Some of the schools that have benefitted from this training include Roman Ridge School, Ghana International School, Merton International School, Saps School, North Ridge Lyceum, De Youngster International School, Telekubokazo D/A Junior High School, Salman Junior High School, Aluku D/A junior High School, Akango Catholic Junior High School, Nyaneba Model Junior High School, Kikam Methodist Junior High School, Nkroful Methodist Junior High School, Kikam SDA Junior High School, Nkroful Catholic Junior High School and Anwia Methodist Junior High School.
2. Community school screening programmes (rural schools)
In this programme, schools in poor communities in rural Ghana are selected, and every child in the selected school with the express consent of the parents or guardians is taken through comprehensive eye examinations by optometrists.
Those pupils screened who have conditions that require optical or medical management or both are given the glasses or drugs or both for free. Absolutely free - at no cost to the child, parent or guardian.
The children with conditions that require surgical management are referred to eye care centres that provide such services.

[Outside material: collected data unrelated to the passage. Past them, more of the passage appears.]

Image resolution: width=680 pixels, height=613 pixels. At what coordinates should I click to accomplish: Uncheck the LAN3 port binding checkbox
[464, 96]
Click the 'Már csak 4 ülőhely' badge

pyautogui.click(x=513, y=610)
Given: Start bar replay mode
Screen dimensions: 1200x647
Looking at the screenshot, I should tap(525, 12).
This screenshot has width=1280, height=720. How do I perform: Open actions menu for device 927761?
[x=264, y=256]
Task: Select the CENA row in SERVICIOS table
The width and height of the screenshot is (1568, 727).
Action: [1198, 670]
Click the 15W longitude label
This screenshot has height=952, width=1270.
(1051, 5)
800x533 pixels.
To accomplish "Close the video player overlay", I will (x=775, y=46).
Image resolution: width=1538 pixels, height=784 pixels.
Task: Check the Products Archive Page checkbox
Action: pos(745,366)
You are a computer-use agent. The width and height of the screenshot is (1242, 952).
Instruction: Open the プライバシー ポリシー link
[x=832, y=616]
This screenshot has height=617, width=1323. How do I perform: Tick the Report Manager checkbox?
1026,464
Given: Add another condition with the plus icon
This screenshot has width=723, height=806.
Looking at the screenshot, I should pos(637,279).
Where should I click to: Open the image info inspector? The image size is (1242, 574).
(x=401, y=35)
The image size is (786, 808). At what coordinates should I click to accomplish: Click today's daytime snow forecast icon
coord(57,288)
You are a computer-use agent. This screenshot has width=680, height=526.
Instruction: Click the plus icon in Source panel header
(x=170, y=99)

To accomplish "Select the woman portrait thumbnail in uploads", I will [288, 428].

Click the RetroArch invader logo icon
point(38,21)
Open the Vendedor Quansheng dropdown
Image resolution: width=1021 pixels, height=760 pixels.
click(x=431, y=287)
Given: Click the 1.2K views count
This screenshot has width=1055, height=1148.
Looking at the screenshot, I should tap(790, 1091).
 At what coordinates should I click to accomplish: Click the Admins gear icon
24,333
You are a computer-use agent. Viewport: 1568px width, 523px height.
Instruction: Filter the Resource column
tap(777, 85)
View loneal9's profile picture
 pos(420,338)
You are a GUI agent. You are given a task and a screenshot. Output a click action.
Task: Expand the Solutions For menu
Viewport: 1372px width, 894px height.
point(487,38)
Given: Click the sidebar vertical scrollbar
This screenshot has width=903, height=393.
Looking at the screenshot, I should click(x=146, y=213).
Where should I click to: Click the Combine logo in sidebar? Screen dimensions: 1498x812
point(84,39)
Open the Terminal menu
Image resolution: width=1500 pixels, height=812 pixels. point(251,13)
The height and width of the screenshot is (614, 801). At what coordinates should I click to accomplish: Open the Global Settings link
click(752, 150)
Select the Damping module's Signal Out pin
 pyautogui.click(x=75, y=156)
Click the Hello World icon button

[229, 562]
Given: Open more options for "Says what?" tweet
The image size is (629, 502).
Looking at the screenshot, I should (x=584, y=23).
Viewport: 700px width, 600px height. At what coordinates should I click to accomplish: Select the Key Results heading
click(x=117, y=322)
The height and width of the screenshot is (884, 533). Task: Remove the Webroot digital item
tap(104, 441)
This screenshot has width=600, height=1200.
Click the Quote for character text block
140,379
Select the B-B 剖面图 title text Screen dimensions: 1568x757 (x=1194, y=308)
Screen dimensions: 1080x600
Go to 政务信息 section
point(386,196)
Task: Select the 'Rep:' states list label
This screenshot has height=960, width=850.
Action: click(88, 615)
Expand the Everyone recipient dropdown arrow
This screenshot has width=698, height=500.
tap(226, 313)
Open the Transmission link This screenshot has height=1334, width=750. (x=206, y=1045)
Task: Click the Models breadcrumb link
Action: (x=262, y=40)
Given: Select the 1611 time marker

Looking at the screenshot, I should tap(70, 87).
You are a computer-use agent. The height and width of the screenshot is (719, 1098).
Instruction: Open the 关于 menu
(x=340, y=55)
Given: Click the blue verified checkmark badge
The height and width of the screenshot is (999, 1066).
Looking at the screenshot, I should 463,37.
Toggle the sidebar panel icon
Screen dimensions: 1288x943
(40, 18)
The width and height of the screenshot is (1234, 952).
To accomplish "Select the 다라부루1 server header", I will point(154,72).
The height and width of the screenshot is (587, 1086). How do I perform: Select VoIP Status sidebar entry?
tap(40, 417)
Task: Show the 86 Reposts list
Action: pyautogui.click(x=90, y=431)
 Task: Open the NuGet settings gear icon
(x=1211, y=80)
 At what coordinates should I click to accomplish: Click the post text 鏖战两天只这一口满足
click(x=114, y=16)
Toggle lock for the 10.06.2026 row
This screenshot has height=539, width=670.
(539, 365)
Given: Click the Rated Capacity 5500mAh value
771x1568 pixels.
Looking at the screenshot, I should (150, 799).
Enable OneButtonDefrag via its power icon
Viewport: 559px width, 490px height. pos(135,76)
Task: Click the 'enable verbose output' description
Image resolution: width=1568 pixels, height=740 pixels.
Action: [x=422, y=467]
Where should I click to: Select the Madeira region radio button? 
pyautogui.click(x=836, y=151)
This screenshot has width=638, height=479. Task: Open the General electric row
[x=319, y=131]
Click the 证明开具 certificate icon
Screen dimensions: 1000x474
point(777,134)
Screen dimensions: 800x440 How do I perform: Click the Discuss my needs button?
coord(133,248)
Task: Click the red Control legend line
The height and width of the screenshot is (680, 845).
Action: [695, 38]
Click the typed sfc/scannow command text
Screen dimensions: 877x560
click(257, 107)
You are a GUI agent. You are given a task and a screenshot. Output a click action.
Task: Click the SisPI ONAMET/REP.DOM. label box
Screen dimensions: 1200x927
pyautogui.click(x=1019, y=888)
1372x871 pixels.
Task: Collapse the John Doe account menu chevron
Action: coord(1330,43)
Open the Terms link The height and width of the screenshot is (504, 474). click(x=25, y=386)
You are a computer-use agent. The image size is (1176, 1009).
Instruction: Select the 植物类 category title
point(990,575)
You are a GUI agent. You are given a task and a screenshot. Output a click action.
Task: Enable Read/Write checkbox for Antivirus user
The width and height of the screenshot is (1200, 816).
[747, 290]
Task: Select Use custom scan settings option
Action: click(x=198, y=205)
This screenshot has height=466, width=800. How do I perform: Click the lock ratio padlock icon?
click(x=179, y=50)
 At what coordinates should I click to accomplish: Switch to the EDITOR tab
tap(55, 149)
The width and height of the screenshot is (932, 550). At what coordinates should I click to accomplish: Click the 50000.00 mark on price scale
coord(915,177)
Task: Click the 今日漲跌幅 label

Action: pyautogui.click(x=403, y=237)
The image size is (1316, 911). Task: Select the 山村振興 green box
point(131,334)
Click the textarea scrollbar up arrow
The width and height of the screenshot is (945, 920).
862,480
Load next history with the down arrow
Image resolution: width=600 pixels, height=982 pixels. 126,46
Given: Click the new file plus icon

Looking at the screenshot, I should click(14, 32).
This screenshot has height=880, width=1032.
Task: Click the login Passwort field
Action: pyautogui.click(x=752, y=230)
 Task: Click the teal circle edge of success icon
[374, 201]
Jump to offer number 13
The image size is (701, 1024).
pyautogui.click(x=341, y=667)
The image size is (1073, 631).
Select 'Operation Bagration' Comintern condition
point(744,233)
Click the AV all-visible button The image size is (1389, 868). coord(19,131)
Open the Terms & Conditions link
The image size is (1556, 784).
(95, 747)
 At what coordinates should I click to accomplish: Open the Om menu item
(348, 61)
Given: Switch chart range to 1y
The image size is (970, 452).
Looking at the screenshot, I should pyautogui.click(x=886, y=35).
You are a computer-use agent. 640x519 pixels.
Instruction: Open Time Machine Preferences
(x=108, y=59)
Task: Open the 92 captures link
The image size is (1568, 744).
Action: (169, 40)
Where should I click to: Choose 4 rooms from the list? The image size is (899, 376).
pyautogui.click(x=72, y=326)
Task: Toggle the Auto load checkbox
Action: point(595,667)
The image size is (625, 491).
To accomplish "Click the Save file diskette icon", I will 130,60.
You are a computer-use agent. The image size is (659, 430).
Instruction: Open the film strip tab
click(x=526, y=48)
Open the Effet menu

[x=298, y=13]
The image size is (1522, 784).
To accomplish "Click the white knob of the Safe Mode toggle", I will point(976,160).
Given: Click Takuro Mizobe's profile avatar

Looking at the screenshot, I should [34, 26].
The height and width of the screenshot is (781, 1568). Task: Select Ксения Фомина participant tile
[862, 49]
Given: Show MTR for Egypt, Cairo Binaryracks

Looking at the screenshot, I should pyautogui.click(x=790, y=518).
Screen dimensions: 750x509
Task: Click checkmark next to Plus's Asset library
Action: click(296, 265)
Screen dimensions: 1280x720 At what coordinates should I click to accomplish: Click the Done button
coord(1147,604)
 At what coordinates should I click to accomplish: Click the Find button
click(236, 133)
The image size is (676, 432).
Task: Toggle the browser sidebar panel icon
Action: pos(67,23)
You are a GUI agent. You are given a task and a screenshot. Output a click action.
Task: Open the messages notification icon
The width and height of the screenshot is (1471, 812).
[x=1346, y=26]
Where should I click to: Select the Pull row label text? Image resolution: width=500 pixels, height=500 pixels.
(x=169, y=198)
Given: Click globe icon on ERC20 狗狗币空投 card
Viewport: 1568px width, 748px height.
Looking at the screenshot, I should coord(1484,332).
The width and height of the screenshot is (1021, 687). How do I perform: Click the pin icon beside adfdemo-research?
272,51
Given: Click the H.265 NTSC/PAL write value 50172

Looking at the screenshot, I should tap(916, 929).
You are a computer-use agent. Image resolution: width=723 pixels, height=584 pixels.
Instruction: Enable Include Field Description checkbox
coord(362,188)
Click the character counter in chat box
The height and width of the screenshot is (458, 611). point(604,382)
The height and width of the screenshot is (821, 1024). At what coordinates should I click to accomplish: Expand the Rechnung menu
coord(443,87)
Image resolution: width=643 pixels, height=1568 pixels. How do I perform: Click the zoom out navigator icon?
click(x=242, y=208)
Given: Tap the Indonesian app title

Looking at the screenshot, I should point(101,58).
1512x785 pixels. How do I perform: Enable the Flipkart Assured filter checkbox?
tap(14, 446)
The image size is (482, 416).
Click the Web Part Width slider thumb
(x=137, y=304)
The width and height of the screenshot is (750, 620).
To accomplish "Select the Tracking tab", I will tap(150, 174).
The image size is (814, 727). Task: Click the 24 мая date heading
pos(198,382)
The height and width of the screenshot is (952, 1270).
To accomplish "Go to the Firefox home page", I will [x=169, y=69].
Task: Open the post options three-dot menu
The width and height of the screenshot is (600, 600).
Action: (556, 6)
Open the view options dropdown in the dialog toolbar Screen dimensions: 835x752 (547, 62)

Some schools that have benefitted from this programme include Telekubokazo D/A Junior High School, Salman Junior High School, Aluku D/A junior High School, Akango Catholic Junior High School, Nyaneba Model Junior High School, Kikam Methodist Junior High School, Nkroful Methodist Junior High School, Kikam SDA Junior High School, Nkroful Catholic Junior High School and Anwia Methodist Junior High School.
3. Kiddie Eyecare Day
It is a day set aside in October every year where children of all walks of life are invited through the media to come have their eyes examined comprehensively by optometrists and those with eye conditions that require drugs or glasses or both are given them for FREE.
This is done in a fun-fair environment to ensure that children also learn and play while they have their eyes examined. Everything is absolutely FREE on the day.
This programme has been held twice already – 2015 and 2016. In 2015, about 600 people went through the process and 400 of them benefitted from free eye drops.
However, in 2016, 1,262 children underwent the free eye examination, of which 740 got drugs for free while 185 got glasses for free.
This year, KIDDIE EYECARE DAY comes off on Saturday, October 28, 2017 on the premises of Sunny FM at North Ridge from 8am to 5pm.
CONCLUSION
The menace of childhood blindness can only be reduced and eventually eradicated if the job is not left entirely to eye care professionals. Parents, teachers, corporate bodies and government must all come on board and team up with the eye care team to fight this menace. It is only when this is done that we will realise the full benefits or impact it will have on economic and social growth.